To effectively manage billions of data points, your system has to be both performant and scalable. How do you accomplish that? Not only do your algorithms have to be on point, but your implementation of them has to be efficient. You want to avoid allocating memory where possible, avoid copying data (pass pointers around instead), avoid locks, and avoid waits. Lots of little optimizations that add up to being able to run your code as close to the metal as possible.
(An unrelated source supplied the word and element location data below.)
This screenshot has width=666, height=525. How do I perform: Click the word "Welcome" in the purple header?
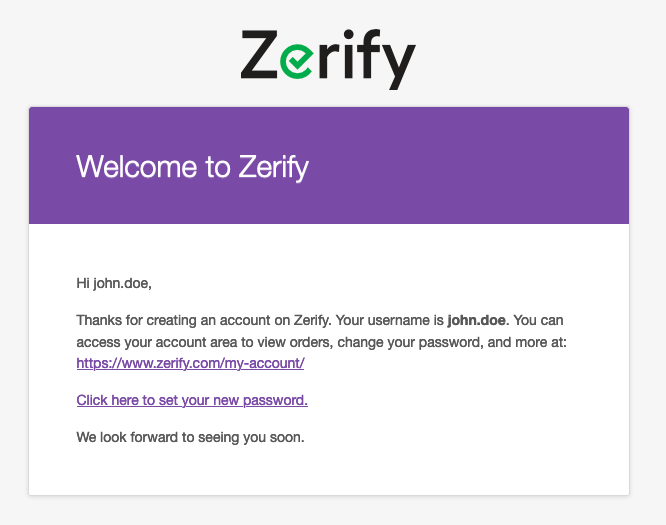[x=139, y=166]
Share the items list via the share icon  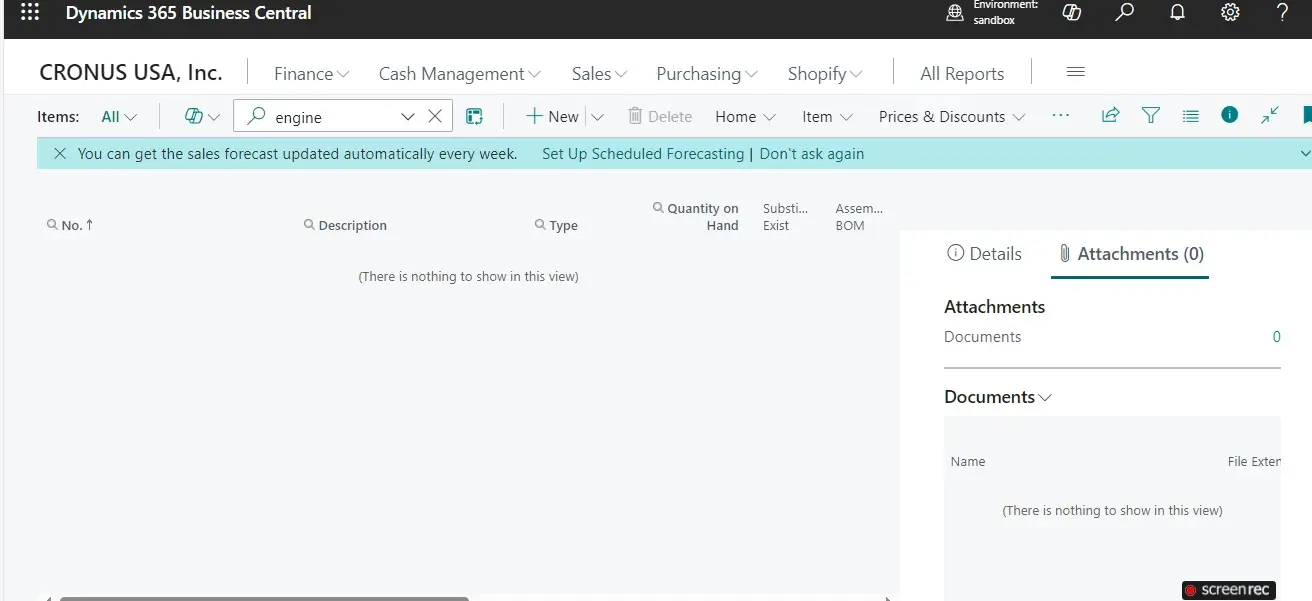point(1110,115)
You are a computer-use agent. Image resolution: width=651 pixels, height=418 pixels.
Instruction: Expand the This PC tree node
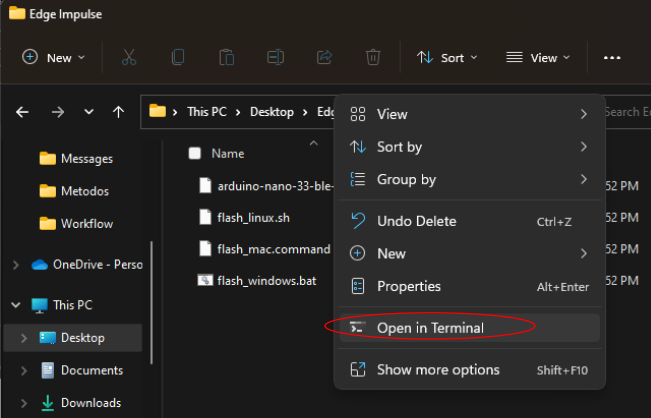[16, 305]
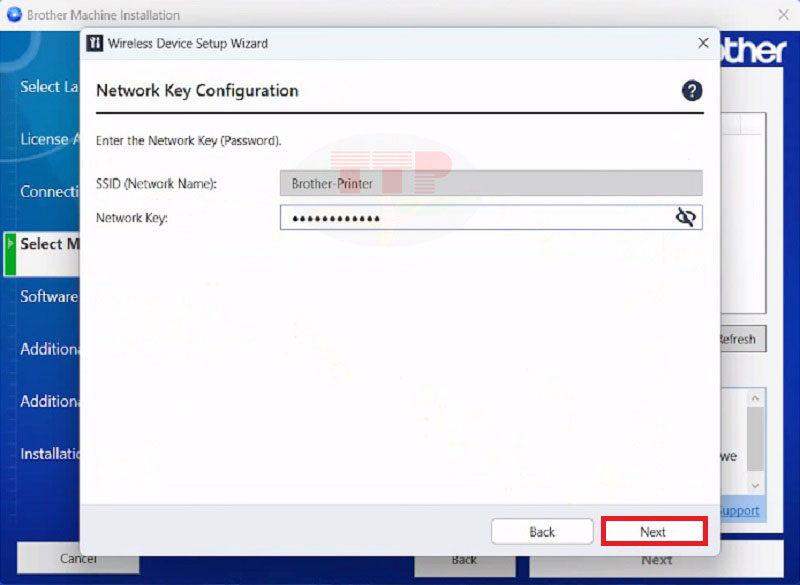
Task: Click the Refresh button behind the dialog
Action: coord(742,339)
You also need to be able to scale your data structures. They need to be as size efficient as possible, which means using strongly typed languages with the optimum choice of data types. We’ve found that histograms are the most efficient data structure for storing the data types we care about at scale.

What is a histogram?

A histogram is a representation of the distribution of a continuous variable, in which the entire range of values is divided into a series of intervals (or “bins”) and the representation displays how many values fall into each bin.

This histogram diagram shows a skewed histogram where the mode is near the minimum value q(0). The Y axis is the number of samples (or sample density), and the X axis shows the sample value. On this histogram we can see that the median is slightly left of the midpoint between the highest value and the lowest value. The mode is at a low sample value, so the median is below the mean, or average value. The 90th percentile is also called q(0.9), and is where 90 percent of the sample values are below it.
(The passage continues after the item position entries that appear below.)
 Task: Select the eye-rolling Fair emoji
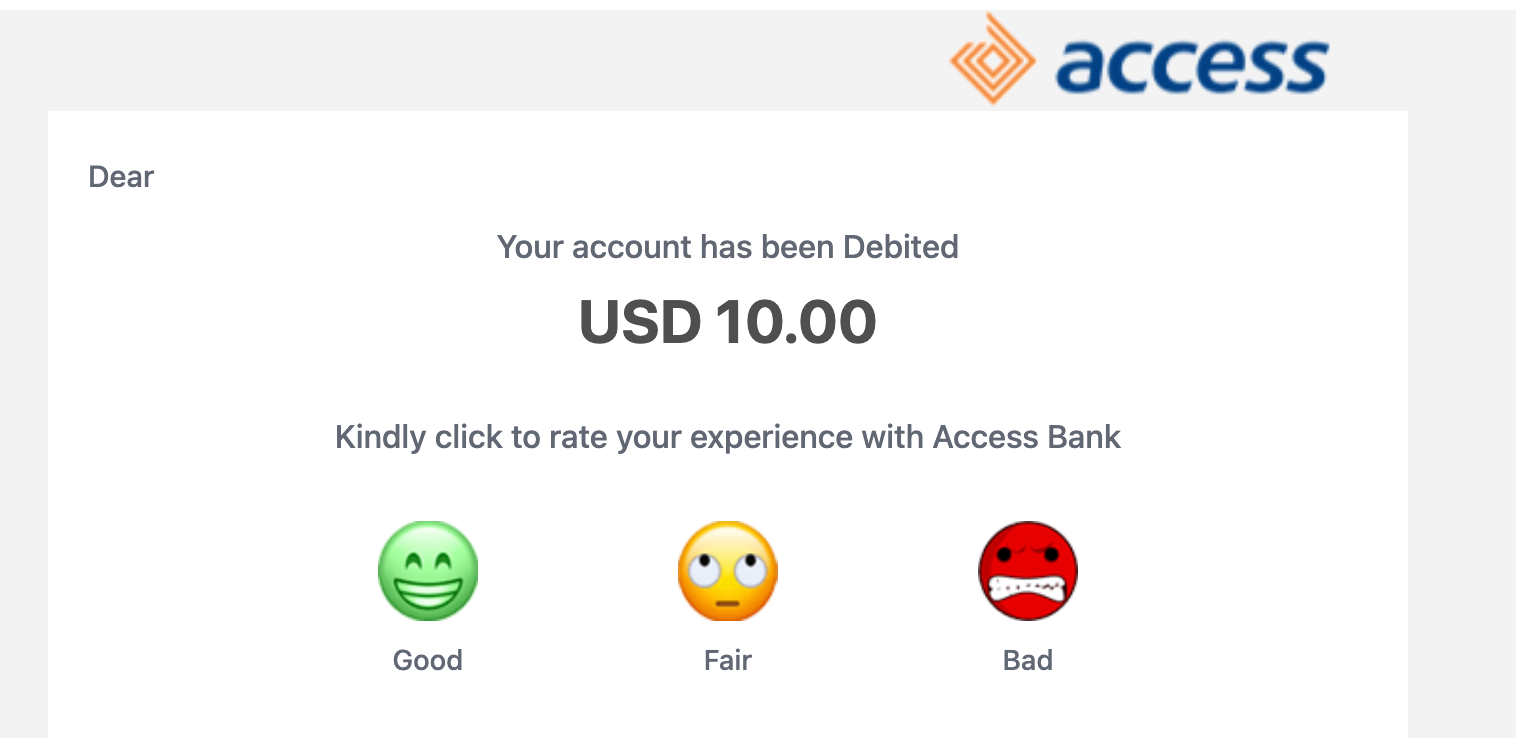[x=728, y=571]
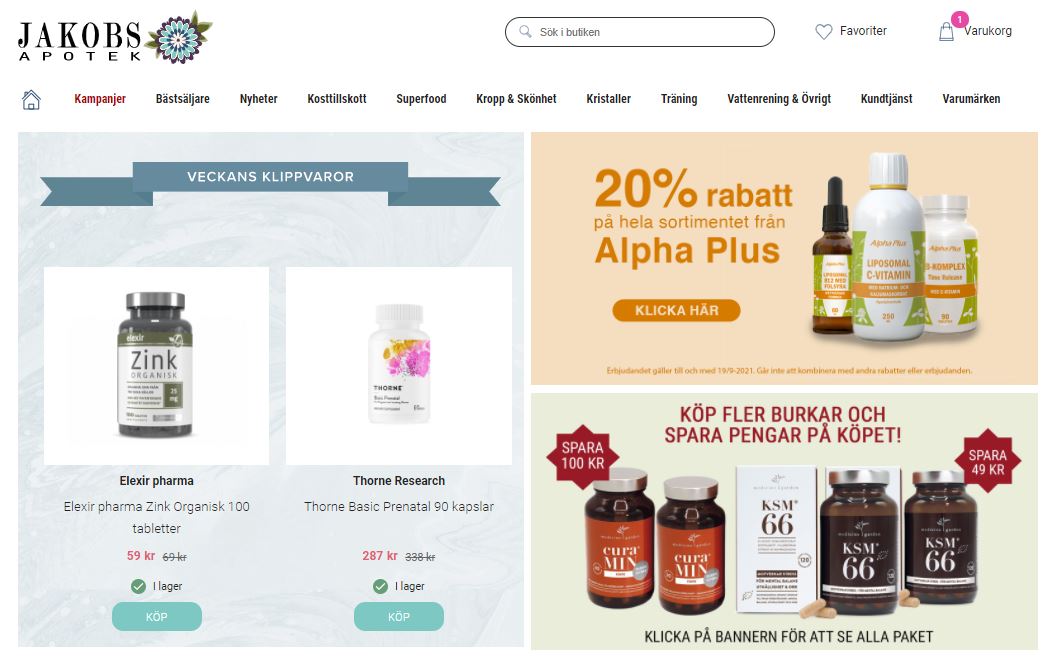Image resolution: width=1056 pixels, height=662 pixels.
Task: Click green in-stock checkmark under Elexir Zink
Action: pyautogui.click(x=138, y=586)
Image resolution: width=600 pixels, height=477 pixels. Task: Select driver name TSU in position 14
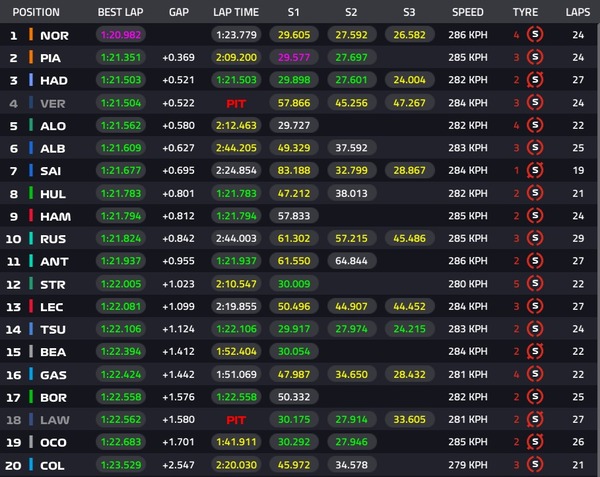pyautogui.click(x=53, y=328)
This might look like the 2nd generation display in KITT from Knight Rider, but this is a heatmap. A heatmap is essentially a series of histograms over time. This heatmap represents web service request latency. Imagine each column in the heatmap is a bar graph (like the previous histogram) viewed “from above,” the parts that are red are where the sample density is the highest. So we can see that most of the latencies tend to concentrate around 500 nanoseconds. We can overlay quantiles onto this visualization, we’ll cover that in a bit.

Types of Histograms

There are five types of histograms:

  • Fixed Bucket – require the user to specify the bucket or bin boundaries.
  • Approximate – use approximations of values.
  • Linear – have one bin at even intervals, such as one bin per integer.
  • Log Linear – have bins at logarithmically increasing intervals.
  • Cumulative – each successive bin contains the sum of the counts of previous bins.

Fixed Bucket Histograms

Fixed bucket histograms require the user to specify the bin boundaries.
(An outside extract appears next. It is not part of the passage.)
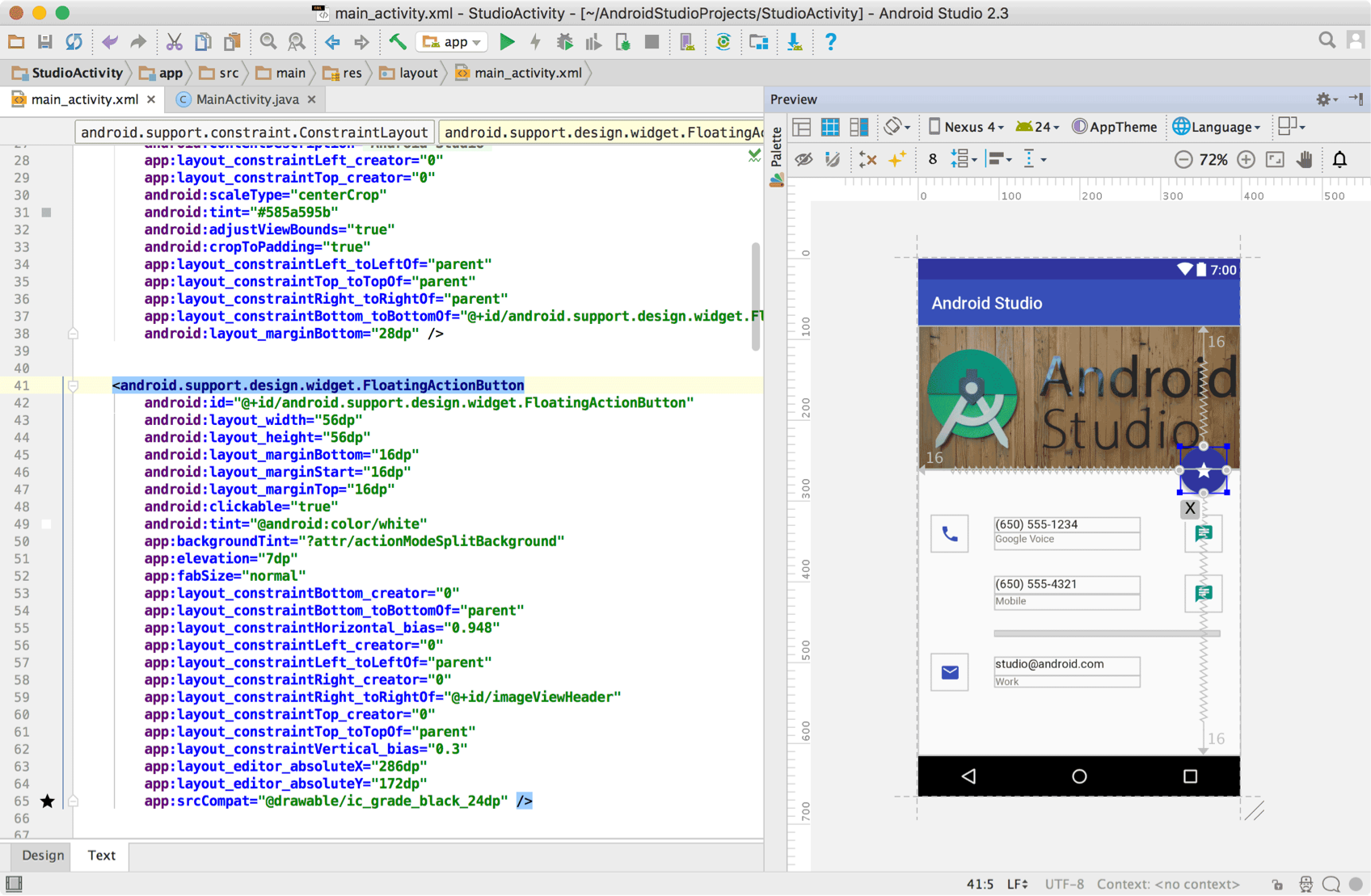Click the tint color swatch in gutter line 31

tap(47, 212)
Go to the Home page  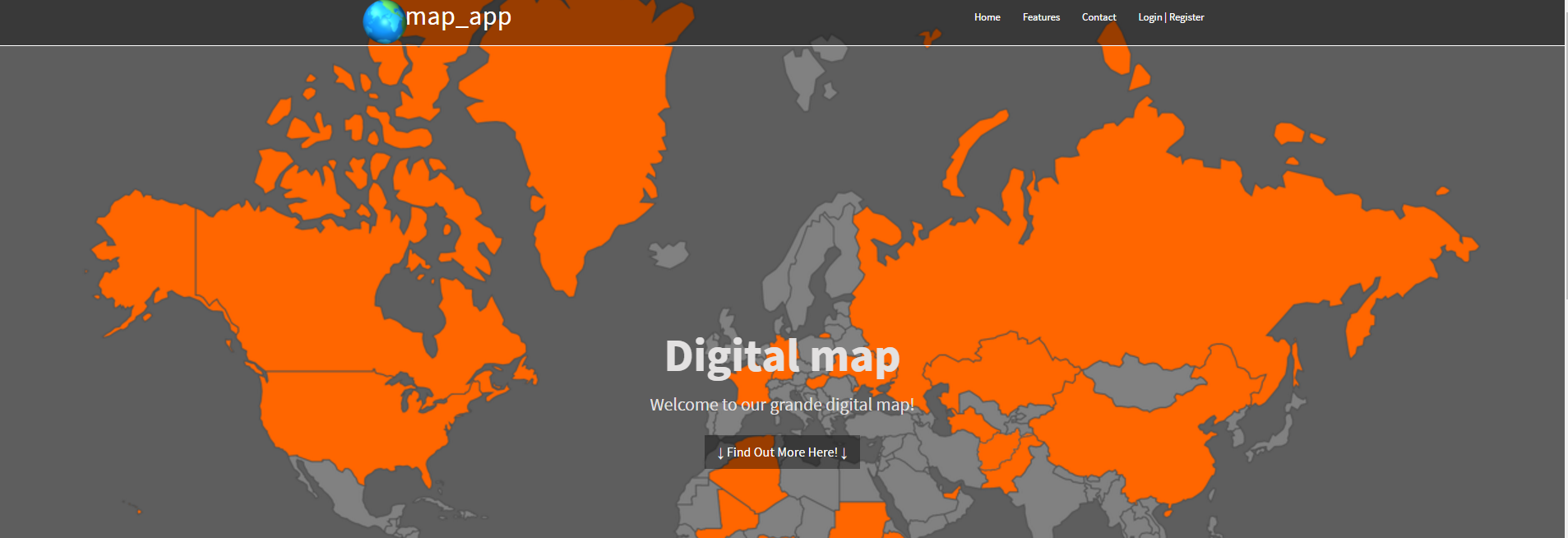(987, 17)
Traits of fixed bucket histograms:

  • Histogram bin sizes can be fine tuned for known data sets to achieve increased precision.
  • Cannot be merged with other types of histograms because the bin boundaries are likely uncommon.
  • Less experienced users will likely pick suboptimal bin sizes.
  • If you change your bin sizes, you can’t do calculations across older configurations.

Approximate Histograms

Approximate histograms such as the t-digest histogram (created by Ted Dunning) use approximations of values, such as this example above which displays centroids. The number of samples on each side of the centroid is the same.

Traits of approximate histograms:

  • Space efficient.
  • High accuracy at extreme percentiles (95%, 99%+).
  • Worst case errors ~10% at the median with small sample sizes.
  • Can be merged with other t-digest histograms.

Linear Histograms

Linear histograms have one bin at even intervals, such as one bin per integer. Because the bins are all evenly sized, this type of histogram uses a large number of bins.

Traits of linear histograms:

  • Accuracy dependent on data distribution and bin size.
  • Low accuracy at fractional sample values (though this indicates improperly sized bins).
  • Inefficient bin footprint at higher sample values.

Log Linear Histograms

Log Linear histograms have bins at logarithmically increasing intervals.

Traits of log linear histograms:

  • High accuracy at all sample values.
  • Fits all ranges of data well.
  • Worst case bin error ~5%, but only with absurdly low sample density.
  • Bins are often subdivided into even slices for increased accuracy.
  • HDR histograms (high dynamic range) are a type of log linear histograms.

Cumulative Histograms

Cumulative histograms are different from other types of histograms in that each successive bin contains the sum of the counts of previous bins.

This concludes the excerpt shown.